「期待したのですが」正体 Pocarisさんの映画レビュー(感想・評価)
期待したのですが
私はぜんぜんダメでした。
もちろん、横浜流星の演技はよかったと思う。
この監督は現実世界の警察の冤罪を招く捜査手法や間違いを認めない体質への問題意識は一応あるのだろう。しかし、一警官が幹部の意向に逆らって「誤認逮捕の可能性がある」と記者会見で認めるようなことは現実には起きないわけで、それが起きない組織や体制にこそもっとも根深い問題があるはずなのにその部分との対決は避けて、「こうであったらいいのにね」という展開が何か現状批判になると思っているなら大間違いだと思う。単に映画のリアリティを損なうばかりだし、むしろ現実の問題から観客の目を逸らしてしまうだけだろう。
警察幹部が「真実など問題ではない」と言葉にして述べたり、マスコミがハイエナだったりと、「どうせこんなもんでしょ」という安易な決めつけから発しているとしか思えないステレオタイプなキャラ描写もウンザリする。
なにより、鏑木とわずかに交流しただけの吉岡里帆をはじめとする数人が、冤罪の証拠を探して見つけたわけでもないのに「犯人ではない」と信頼するに至るのはなぜなのか。ここかいちばん重要なところのはずなのに描けていない。
弁護士を動員して捜査資料等を検証した後ならまだ分かるが、その前から「いい人だから」というそれだけで「信じます」っておかしいでしょう。殺人犯が普段はいい人だなんていくらでもありえることでしょうが。

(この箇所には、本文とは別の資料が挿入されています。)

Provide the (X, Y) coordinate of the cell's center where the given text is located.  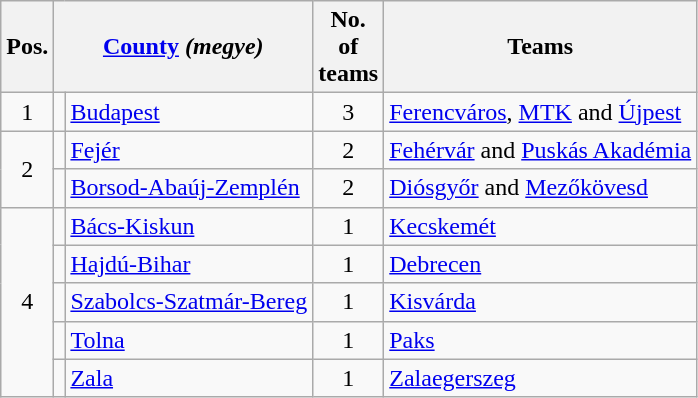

すべては主人公の拘置所でのセリフ(これがまた拍子抜けするような内容)との整合性のためになされた強引な設定としか思えない。
後半の拘置所の主人公との各キャラの接見のシーンは本当に白けるのだが、こういうふやけた描写がいいと感じる人もいるのだろうけど、私はとにかく恥ずかしくてスクリーンを見ていられなかった。
描写が足りていない部分をエモーショナルな音楽で誤魔化したようなところもたくさんある。しかし誤魔化しはきれてないですよ。